Unnamed: 0,bucket,count
0,1–5x,15610
1,<0.2x (lower in SAS),3802
2,>=10x (higher in SAS),876
3,0.2–1x,246
4,5–10x,80


## 6. Reclassification quality summary

We now summarize the Phase 3 reclassifications to see **how many VUS/Pathogenic variants** were
flagged as **Benign (BA1)** or **Likely benign (BS1)**.

This will produce a **reclassification summary table**.


In [11]:
# Expect columns: ClinicalSignificance (original) + ProposedReclassification (from Phase 3)
if "ProposedReclassification" not in cands.columns:
    print("⚠️ ProposedReclassification not found in candidates; cannot build reclassification summary.")
else:
    reclass_summary = (
        cands.groupby(["ClinicalSignificance", "ProposedReclassification"])["variant_key"]
        .count()
        .reset_index()
        .rename(columns={"variant_key": "count"})
    )

    table4_reclass_path = os.path.join(RESULTS_TABLES, "table4_reclassification_summary.csv")
    reclass_summary.to_csv(table4_reclass_path, index=False)
    print("✅ Saved reclassification summary to:", table4_reclass_path)

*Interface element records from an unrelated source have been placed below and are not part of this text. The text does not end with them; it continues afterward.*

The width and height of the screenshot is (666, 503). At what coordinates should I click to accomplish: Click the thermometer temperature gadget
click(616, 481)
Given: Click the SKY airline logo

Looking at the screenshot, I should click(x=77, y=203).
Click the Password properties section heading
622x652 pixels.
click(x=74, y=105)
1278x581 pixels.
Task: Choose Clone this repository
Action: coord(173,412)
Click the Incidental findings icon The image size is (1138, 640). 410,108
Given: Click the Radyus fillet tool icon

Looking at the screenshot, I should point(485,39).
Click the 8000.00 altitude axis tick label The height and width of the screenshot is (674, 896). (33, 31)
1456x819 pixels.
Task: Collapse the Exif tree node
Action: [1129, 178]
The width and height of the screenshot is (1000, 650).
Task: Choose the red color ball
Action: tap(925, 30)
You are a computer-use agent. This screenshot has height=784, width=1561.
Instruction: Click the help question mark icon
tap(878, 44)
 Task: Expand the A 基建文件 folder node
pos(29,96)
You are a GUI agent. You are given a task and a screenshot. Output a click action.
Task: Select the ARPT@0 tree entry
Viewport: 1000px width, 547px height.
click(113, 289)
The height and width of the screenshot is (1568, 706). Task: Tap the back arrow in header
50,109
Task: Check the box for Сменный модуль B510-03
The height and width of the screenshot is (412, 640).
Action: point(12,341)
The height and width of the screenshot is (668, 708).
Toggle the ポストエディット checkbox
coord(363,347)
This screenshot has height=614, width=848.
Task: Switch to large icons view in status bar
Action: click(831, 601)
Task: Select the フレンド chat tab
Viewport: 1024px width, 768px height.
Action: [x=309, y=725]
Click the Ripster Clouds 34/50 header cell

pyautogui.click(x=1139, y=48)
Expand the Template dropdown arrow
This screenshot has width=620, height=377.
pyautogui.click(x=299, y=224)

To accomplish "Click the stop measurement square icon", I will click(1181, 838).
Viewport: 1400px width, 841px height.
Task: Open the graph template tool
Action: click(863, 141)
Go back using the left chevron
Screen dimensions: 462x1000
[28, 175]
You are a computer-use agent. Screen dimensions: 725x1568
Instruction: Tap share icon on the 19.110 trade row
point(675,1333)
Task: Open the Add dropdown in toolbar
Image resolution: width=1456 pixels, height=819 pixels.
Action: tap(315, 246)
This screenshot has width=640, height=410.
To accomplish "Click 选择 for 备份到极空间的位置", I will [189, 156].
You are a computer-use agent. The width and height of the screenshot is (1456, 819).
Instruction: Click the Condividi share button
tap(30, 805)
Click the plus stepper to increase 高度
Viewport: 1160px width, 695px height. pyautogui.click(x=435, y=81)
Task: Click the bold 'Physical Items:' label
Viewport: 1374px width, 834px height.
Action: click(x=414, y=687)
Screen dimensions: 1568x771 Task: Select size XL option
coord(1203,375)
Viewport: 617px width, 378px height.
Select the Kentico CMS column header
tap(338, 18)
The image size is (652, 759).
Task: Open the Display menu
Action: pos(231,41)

    reclass_summary.head()


✅ Saved reclassification summary to: /content/drive/MyDrive/BRCA2-database-bias/results/tables/table4_reclassification_summary.csv


## 7. Summary

In this Phase 4 notebook you:

1. Quantified **population presence bias** (Table 2).  
2. Assessed **review status vs SAS AF** (Table 3 + Figure 4).  
3. Measured cross-population skew via **SAS/EUR ratio** (ratio summary + Figure 5).  
4. Summarized **ACMG-based reclassifications** from Phase 3 (reclassification summary).  

These outputs support your argument that:

- South Asian BRCA2 variants are underrepresented in standard databases.
- Some variants classified as VUS/Pathogenic are **too common in South Asians** to be plausibly high-penetrance.